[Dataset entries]

/---

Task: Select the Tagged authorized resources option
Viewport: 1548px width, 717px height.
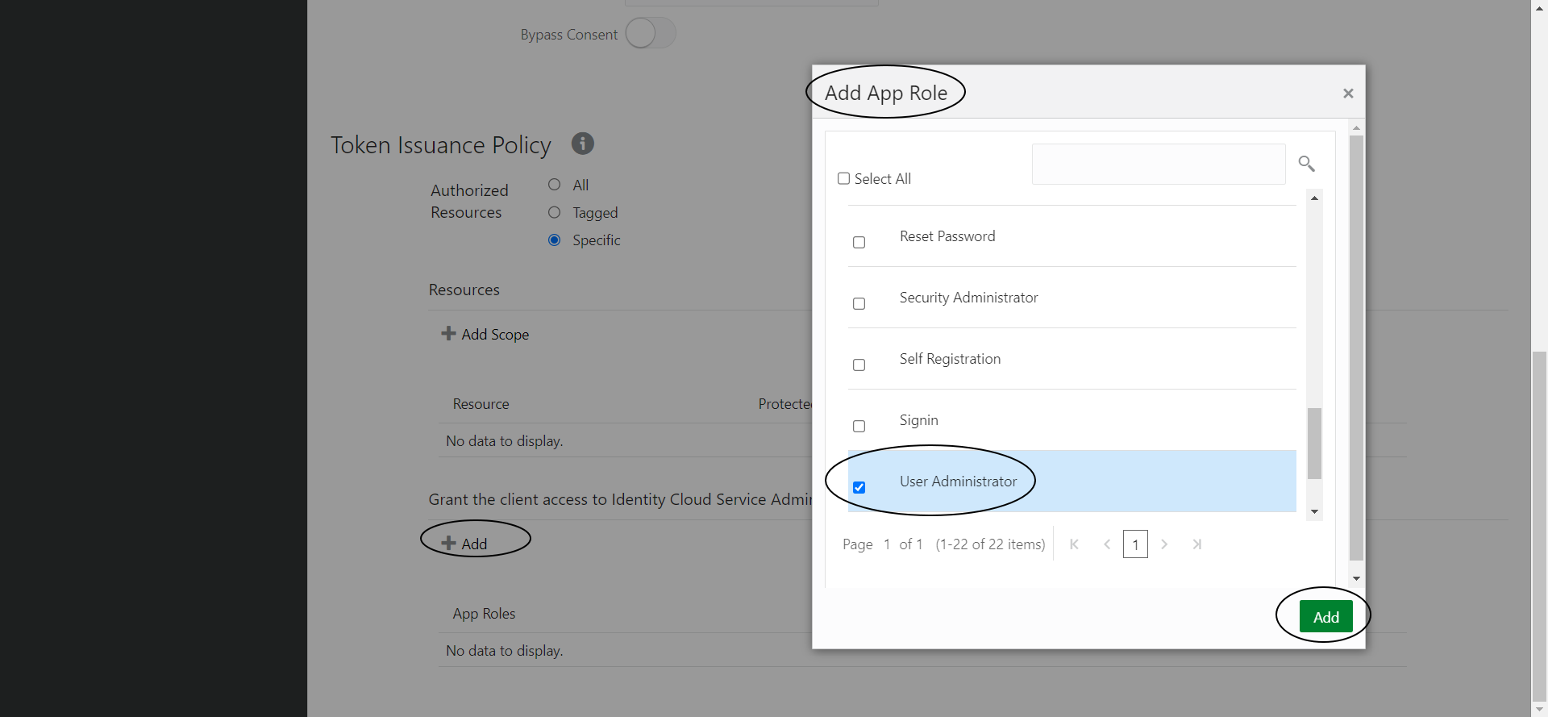Action: 554,212
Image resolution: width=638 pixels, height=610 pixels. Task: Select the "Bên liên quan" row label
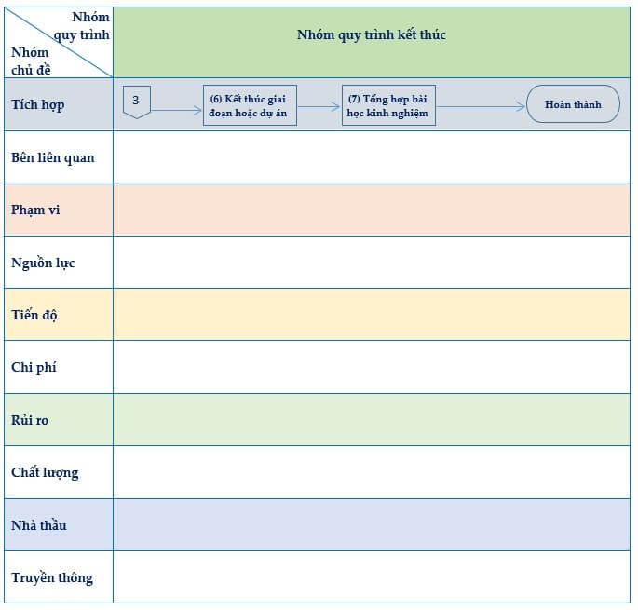tap(53, 157)
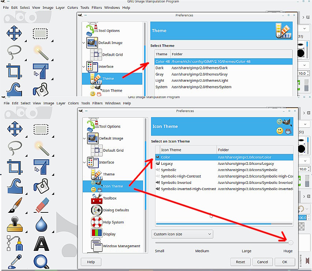Select the Text tool
Screen dimensions: 312x271
41,243
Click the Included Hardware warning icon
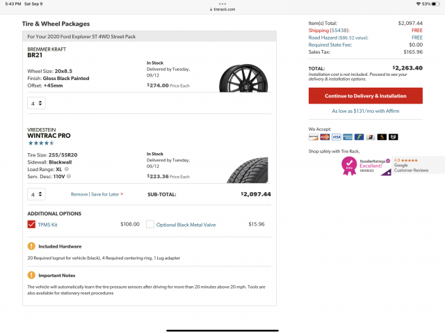445x334 pixels. (x=31, y=246)
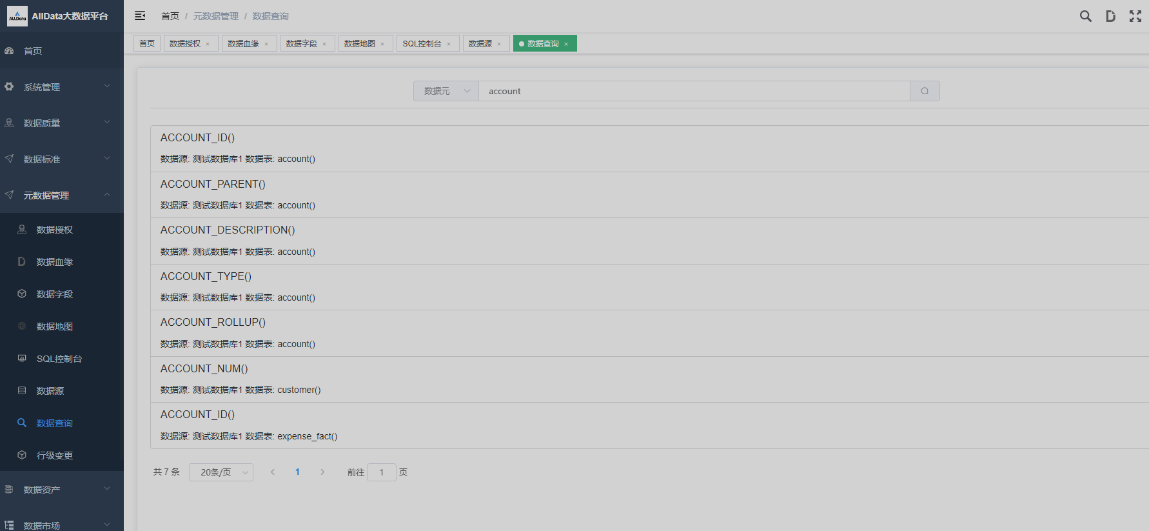This screenshot has width=1149, height=531.
Task: Open 数据地图 in sidebar menu
Action: [55, 326]
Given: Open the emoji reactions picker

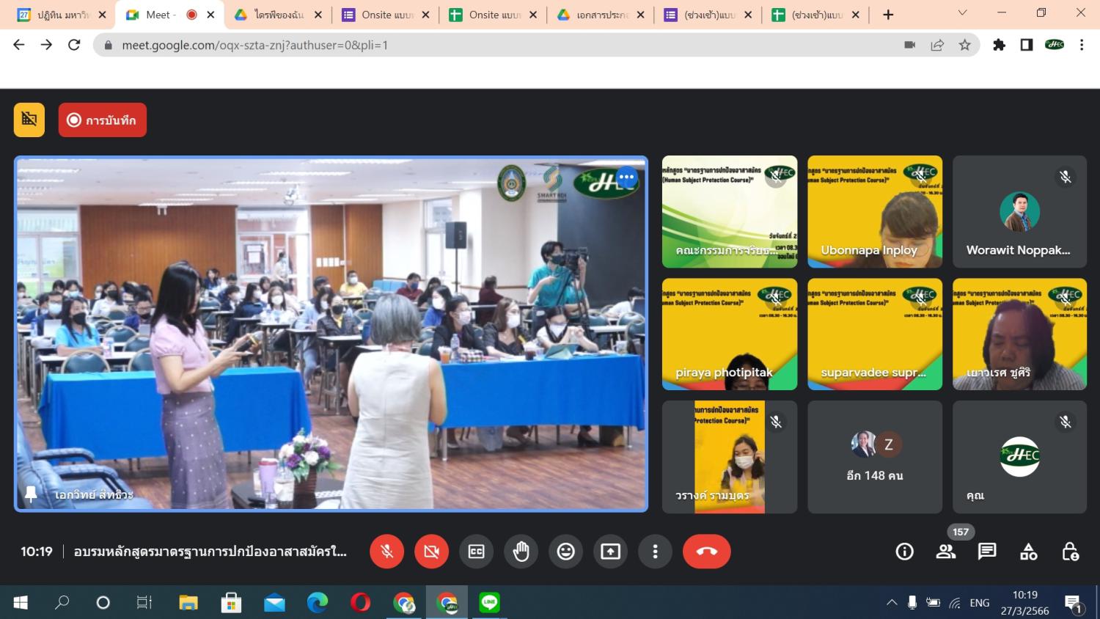Looking at the screenshot, I should point(565,552).
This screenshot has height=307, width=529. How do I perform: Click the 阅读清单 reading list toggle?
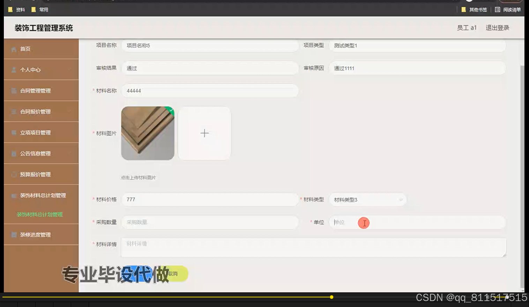tap(508, 9)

\---

> **What is being asked**: In the data above, find the line with "This screenshot has height=307, width=529." and repeat it and every line after it through the end, exactly; leave the pictures out.

> **Exercise solution**:
This screenshot has height=307, width=529. How do I perform: Click the 阅读清单 reading list toggle?
tap(508, 9)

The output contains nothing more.